§ Problem to solve
Please tally how many lines of the items contain the string "from", and give only that number.

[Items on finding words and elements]
## Start
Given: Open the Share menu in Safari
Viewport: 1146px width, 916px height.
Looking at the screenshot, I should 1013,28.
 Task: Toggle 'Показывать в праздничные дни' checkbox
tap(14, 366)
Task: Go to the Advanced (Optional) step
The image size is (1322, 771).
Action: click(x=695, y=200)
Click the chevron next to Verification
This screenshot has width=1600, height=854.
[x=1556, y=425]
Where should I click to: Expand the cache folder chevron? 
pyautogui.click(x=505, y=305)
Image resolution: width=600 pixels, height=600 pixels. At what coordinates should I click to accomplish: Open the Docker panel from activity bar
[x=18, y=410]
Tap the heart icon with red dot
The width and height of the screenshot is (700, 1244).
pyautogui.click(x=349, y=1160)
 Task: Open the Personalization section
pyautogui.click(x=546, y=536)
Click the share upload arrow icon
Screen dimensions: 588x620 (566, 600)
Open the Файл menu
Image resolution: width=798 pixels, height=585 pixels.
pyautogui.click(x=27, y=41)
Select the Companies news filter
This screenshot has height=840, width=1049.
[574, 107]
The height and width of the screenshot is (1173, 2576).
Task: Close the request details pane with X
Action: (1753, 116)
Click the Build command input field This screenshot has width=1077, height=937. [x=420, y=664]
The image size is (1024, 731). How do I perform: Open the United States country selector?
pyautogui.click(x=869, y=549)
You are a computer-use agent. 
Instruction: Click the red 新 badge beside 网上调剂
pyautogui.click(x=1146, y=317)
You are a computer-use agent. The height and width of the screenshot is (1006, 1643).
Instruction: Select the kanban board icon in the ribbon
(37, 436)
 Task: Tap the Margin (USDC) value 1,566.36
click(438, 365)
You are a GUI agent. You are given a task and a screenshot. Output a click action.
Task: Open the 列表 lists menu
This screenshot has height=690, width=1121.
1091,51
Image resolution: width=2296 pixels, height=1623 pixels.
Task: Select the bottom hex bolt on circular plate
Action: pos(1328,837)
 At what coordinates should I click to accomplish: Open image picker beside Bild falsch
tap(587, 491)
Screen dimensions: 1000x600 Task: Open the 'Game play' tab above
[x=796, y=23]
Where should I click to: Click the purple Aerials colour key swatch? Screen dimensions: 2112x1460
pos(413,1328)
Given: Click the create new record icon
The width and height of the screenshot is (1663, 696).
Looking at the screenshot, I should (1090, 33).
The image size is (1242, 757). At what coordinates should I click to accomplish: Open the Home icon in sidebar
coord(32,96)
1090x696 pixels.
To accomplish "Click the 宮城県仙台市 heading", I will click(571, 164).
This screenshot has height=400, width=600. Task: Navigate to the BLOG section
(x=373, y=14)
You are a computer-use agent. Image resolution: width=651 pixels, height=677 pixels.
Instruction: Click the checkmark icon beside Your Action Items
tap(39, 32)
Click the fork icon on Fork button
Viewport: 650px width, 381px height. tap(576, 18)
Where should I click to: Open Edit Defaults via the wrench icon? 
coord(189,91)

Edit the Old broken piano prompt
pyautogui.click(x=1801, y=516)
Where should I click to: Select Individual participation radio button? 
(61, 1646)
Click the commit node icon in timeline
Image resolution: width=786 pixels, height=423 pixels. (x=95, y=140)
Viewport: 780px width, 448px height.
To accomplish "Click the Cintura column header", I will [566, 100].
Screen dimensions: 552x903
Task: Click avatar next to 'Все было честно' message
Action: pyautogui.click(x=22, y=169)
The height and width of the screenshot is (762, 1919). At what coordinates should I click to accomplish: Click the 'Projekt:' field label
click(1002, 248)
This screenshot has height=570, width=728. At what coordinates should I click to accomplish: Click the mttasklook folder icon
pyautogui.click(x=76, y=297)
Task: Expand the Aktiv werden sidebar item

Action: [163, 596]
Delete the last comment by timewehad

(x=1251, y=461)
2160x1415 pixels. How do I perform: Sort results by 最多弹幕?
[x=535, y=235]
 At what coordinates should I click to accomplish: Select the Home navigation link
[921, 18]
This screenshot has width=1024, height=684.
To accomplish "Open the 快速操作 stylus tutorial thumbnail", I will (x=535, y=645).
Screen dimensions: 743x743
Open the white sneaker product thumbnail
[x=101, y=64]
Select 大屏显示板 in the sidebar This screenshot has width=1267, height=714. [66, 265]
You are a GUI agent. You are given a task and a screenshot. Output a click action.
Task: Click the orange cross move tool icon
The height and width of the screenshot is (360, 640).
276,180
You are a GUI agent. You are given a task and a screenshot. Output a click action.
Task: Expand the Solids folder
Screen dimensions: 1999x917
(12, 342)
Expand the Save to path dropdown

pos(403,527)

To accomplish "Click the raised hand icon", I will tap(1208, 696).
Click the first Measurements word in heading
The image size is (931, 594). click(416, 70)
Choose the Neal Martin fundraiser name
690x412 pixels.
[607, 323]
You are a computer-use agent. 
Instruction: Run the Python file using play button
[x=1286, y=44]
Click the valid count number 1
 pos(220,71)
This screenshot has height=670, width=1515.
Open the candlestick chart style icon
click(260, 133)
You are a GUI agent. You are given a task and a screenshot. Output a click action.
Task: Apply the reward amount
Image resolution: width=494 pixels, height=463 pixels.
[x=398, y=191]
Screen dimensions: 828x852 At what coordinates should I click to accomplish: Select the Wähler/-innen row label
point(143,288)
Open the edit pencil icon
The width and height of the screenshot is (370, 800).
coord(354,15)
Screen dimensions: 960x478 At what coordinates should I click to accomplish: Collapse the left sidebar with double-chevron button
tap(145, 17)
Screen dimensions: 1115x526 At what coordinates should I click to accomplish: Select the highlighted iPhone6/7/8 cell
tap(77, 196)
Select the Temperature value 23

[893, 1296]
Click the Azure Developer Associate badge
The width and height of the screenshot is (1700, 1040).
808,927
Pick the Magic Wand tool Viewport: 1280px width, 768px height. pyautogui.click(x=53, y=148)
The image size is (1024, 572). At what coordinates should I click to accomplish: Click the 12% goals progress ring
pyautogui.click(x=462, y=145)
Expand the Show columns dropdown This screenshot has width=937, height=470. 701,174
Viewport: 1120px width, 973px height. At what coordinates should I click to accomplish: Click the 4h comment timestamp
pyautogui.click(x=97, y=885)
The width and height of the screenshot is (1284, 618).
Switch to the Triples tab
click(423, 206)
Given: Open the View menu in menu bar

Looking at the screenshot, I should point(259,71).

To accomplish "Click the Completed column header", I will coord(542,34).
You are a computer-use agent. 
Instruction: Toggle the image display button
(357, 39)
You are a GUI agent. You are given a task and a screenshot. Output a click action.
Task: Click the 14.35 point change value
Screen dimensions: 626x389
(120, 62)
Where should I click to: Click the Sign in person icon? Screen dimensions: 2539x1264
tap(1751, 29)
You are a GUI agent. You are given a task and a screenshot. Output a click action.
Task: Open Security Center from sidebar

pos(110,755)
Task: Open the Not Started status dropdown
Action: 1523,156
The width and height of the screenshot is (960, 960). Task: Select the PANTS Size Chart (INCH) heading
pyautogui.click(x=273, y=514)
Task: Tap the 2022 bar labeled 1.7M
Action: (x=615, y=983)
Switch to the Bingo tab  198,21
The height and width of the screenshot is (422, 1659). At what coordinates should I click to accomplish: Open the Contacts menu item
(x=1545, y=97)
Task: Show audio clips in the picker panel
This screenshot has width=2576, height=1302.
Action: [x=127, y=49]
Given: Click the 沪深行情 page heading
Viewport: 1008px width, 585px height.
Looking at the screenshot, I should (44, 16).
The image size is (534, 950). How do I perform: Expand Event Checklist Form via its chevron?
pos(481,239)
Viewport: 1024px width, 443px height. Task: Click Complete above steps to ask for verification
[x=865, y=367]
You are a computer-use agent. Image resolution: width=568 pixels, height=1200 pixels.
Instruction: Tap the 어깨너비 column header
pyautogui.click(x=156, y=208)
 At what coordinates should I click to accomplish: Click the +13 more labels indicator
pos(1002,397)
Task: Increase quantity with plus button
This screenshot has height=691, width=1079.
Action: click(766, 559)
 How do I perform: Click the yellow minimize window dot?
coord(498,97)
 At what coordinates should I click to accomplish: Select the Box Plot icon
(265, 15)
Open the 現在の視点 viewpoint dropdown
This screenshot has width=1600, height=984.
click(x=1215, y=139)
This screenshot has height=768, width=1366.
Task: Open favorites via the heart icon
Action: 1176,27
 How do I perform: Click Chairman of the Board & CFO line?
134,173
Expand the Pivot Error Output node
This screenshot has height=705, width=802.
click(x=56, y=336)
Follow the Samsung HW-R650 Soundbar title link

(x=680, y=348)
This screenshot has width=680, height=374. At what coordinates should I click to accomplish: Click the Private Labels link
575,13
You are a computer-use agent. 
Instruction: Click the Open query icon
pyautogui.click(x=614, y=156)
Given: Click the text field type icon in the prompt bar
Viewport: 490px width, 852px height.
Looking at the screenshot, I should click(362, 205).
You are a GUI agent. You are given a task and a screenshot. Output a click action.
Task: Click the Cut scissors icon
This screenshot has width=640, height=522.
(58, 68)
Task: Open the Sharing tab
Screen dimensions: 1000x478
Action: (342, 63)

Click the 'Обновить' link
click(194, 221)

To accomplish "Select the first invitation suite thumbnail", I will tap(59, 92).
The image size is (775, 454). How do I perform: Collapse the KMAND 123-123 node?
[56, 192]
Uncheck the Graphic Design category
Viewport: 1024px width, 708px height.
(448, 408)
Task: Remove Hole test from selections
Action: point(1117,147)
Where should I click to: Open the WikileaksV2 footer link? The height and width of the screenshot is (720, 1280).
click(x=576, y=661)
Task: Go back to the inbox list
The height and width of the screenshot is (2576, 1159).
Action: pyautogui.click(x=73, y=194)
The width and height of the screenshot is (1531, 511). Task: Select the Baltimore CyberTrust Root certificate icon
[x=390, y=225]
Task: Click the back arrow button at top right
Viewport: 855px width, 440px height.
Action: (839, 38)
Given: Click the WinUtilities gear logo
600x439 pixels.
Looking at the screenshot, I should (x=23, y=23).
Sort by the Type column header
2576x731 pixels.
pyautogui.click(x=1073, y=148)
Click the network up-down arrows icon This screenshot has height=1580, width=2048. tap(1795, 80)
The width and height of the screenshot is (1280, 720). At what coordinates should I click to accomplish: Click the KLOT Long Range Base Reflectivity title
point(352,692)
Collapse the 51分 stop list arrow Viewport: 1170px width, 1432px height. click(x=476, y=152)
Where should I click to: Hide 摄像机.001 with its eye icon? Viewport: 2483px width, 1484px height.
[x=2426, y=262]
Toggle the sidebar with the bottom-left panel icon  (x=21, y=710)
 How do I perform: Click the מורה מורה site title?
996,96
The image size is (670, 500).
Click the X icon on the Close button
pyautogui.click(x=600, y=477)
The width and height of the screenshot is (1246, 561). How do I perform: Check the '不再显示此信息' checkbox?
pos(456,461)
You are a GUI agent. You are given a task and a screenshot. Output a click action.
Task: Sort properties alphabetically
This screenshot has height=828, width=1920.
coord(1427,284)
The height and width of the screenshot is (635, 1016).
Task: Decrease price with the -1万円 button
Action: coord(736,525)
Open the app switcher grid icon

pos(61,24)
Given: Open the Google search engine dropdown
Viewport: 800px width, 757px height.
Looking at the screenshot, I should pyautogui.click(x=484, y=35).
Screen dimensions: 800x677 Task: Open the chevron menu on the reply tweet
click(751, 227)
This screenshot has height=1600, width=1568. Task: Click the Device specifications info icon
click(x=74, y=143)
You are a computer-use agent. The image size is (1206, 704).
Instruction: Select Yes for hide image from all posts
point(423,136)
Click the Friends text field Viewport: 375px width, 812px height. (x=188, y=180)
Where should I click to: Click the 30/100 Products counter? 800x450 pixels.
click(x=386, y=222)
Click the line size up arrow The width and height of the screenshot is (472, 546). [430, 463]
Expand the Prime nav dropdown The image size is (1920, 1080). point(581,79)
## End
§ Correct answer
4